===== Input =====

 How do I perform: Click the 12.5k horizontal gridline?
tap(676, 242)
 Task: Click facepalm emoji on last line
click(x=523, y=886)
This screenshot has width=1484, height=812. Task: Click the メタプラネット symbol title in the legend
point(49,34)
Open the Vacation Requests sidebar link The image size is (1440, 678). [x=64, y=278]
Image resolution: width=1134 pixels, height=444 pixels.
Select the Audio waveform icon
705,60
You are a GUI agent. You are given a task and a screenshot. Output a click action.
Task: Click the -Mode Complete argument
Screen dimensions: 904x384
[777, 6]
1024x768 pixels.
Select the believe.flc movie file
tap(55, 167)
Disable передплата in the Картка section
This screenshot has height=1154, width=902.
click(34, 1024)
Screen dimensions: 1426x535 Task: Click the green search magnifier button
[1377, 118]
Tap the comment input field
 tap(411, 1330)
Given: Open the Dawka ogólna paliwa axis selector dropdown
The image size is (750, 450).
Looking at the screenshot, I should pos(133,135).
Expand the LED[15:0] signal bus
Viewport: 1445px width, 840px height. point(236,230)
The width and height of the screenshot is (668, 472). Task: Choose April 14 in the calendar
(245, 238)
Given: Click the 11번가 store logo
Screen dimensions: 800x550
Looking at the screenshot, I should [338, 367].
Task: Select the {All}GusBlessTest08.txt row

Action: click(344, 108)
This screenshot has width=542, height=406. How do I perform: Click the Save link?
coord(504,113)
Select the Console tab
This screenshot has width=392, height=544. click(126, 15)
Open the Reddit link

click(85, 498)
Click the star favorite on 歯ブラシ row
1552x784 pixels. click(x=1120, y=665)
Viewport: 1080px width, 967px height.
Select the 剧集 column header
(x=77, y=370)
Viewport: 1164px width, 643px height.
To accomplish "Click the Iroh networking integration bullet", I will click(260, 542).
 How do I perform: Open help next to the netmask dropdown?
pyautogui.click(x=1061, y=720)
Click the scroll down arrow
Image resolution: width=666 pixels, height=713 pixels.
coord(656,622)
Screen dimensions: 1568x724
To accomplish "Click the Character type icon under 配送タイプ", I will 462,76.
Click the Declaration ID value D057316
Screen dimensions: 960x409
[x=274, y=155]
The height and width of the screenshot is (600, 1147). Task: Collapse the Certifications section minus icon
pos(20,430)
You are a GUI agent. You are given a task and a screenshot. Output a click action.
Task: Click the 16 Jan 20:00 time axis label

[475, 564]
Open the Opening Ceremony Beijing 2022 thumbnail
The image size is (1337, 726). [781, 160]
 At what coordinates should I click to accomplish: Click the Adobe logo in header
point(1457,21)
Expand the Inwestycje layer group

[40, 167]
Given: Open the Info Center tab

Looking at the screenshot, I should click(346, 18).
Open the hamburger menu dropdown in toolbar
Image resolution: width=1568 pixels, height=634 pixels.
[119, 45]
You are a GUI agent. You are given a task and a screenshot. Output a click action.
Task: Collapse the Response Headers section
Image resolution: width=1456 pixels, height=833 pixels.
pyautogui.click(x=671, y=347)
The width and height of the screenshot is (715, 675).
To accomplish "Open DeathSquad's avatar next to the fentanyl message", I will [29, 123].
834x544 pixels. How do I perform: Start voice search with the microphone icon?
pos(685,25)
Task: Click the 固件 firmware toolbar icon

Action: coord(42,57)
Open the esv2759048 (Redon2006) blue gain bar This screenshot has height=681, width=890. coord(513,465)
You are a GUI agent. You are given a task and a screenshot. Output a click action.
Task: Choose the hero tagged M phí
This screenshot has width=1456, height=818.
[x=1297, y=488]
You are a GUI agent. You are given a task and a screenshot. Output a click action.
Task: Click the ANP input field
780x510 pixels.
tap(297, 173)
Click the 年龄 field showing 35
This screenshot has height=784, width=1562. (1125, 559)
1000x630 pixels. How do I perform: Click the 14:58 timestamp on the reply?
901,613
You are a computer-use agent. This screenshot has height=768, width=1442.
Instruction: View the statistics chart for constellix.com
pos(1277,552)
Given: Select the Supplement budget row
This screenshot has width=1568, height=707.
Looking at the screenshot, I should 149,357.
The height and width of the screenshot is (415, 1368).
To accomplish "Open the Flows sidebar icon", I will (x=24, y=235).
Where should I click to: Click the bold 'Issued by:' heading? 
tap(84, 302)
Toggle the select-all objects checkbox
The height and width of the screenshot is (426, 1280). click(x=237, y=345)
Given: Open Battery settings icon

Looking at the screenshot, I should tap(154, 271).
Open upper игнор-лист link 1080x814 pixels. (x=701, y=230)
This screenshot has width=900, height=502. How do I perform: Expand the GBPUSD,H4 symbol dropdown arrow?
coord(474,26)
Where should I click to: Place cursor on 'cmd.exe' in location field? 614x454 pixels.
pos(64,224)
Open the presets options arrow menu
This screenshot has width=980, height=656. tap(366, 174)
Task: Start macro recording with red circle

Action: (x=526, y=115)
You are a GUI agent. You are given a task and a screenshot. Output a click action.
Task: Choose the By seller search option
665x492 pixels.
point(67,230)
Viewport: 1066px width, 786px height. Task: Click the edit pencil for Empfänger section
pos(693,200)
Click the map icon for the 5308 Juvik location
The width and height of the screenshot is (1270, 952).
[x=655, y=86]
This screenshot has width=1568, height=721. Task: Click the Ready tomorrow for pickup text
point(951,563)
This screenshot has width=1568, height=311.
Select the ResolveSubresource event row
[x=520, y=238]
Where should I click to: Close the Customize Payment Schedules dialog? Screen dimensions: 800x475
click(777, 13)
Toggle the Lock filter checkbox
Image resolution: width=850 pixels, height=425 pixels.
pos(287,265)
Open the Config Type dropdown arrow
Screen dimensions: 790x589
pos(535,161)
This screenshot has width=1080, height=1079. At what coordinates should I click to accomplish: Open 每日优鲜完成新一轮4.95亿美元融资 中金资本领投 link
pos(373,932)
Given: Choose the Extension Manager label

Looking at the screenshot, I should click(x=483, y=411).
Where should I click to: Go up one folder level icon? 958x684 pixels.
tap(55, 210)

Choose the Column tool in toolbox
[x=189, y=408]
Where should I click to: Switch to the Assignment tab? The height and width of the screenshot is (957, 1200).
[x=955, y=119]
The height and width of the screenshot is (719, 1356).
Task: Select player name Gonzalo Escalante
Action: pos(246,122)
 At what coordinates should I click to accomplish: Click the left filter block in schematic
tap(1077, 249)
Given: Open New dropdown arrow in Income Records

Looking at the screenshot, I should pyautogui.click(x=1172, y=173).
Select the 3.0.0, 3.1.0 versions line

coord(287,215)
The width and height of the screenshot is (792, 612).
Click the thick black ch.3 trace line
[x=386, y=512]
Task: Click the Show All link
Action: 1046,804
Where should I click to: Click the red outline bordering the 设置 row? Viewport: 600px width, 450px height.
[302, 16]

=====

> About this task
Search the entries for the word "will", then copy every line in which it is found.

> Answer for the task
To accomplish "Click the Iroh networking integration bullet", I will click(260, 542).
To accomplish "Click the Character type icon under 配送タイプ", I will 462,76.
To accomplish "Open DeathSquad's avatar next to the fentanyl message", I will [29, 123].
To accomplish "Open the Flows sidebar icon", I will (x=24, y=235).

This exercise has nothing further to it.